What Affects My Credit Score?
Don’t Let Financial Jargon Confuse You
Try as we might to manage our money smartly, personal finance can be an extremely tricky balancing act. With so much jargon within the industry that feels like it’s been purposefully used to confuse us, it’s no surprise that so many people end up misunderstanding what they’re signing up for and what is being done with their money.
One such area of confusion is credit scoring. While it’s a term that’s used liberally across the industry, it isn’t often given a thorough explanation or discussed at length, so it’s easy to feel left in the dark where your credit score is concerned. Given the importance and ubiquity of the term, there should be more done to make people aware of what their credit score means, how it is calculated, what affects it and how – if needed - it can be improved.
There’s no need to feel anxious when it comes to personal finance, and there’s no such thing as a stupid question – so here, jargon free, is an explanation of what your credit score is all about.
What is a Good Credit Score?
Calculated automatically, your credit score is represented by a number so that a lender can assess your creditworthiness without prejudice.
In general, the higher the score the better, with larger numbers corresponding to a higher likelihood of repayment, which will obviously be advantageous. Something that will affect any application for a credit card, finance, loan or mortgage, it’s one of the most important pieces of financial information you can have, and it can be extremely limiting to have a poor score if you’re wanting to make any kind of long-term investment or purchase.
Here is a run down of the types of things that can affect your credit score, how you can manage them and, if needed, how you can go about improving them.

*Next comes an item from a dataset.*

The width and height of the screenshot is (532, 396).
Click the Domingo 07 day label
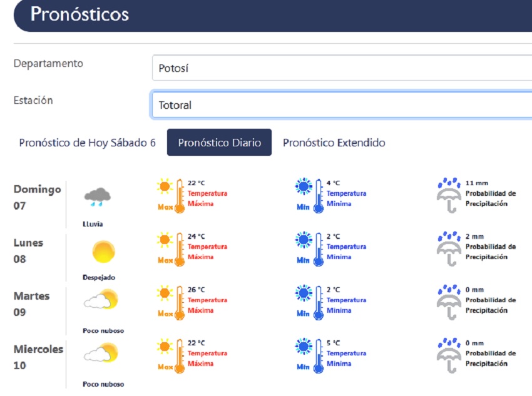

This is the largest factor in determining your score as it measures how consistently you’ve managed to pay regular bills on time. It goes without saying, then, that late or missed payments will negatively impact your record in this regard. By ensuring that you’re only taking on services you can afford and settling those bills on time, you will improve your score over time.
Number of Accounts
This measures how many credit-dependent accounts you have open at any one time. Considering how many of these accounts have a balance on them, this can be a factor in determining your score. It is far better to have more zero-balance accounts than carrying a balance across multiple lenders.
History of Credit Use
Using your historical activity and behaviour to gain a better idea of how you may act in the future, your score factors in how long you’ve had credit accounts open for, how many and the dates of your oldest and your newest. This also considers the average age of your open accounts, too. As a rule of thumb, a longer credit history is more advantageous than a shorter one.
Credit Utilisation Rate
This looks at the total amount of credit you have available - which is based on your credit card limits – against how much of the credit you’re using. A low credit utilisation rate alludes to better management of credit, and lenders will typically prefer a ratio of 30% or less where possible.

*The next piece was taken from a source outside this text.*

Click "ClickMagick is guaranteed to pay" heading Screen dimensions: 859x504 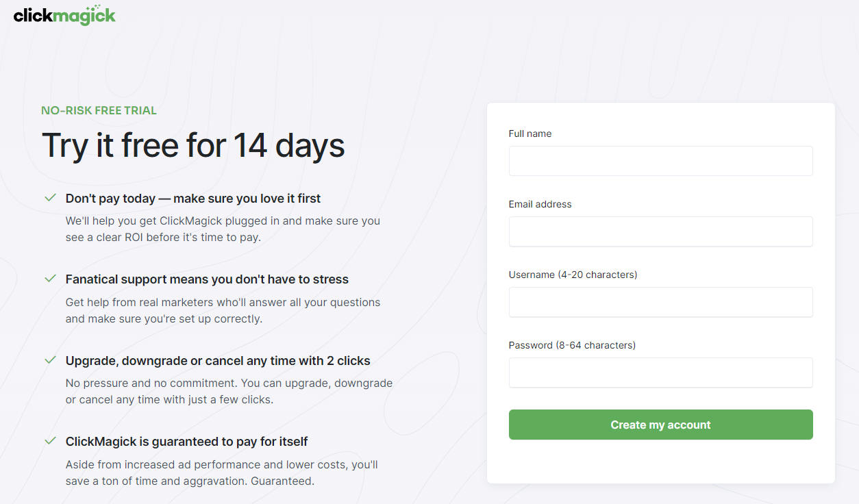pyautogui.click(x=186, y=442)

These are pieces of information about your financial history that show you in a more negative light. Situations, such as a bankruptcy or arrears on your existing credit may drag down your score depending on the degree of severity of what is found. This isn’t completely debilitating, however, as your credit rating can be rebuilt over time with improved financial management and behaviour.
Sometimes when a request for credit is made – and even sometimes when a request is made to look at your score – a note of any hard searches will be filed against your report. If this is deemed excessive, lenders may deem you a greater credit risk. When you are obtaining a quote the vast majority of lenders register a ‘soft search’ this search cannot be seen by other lenders and does not impact your credit score. Again, the impact of hard searches will diminish over time.
This looks into the variety of credit you have available – are you signed up to several loans, have more than one bank credit card or a collection of store cards? This is a way of evaluating your credit habits to give a better picture of your spending and behaviour where credit is concerned.
What Can Hurt Your Credit Score?
Whether you have a good credit score or you’re wanting to maintain or a report that you’re looking to rebuild and improve on, it’s worth knowing what counts against you, so that you can amend and adjust your behaviour accordingly.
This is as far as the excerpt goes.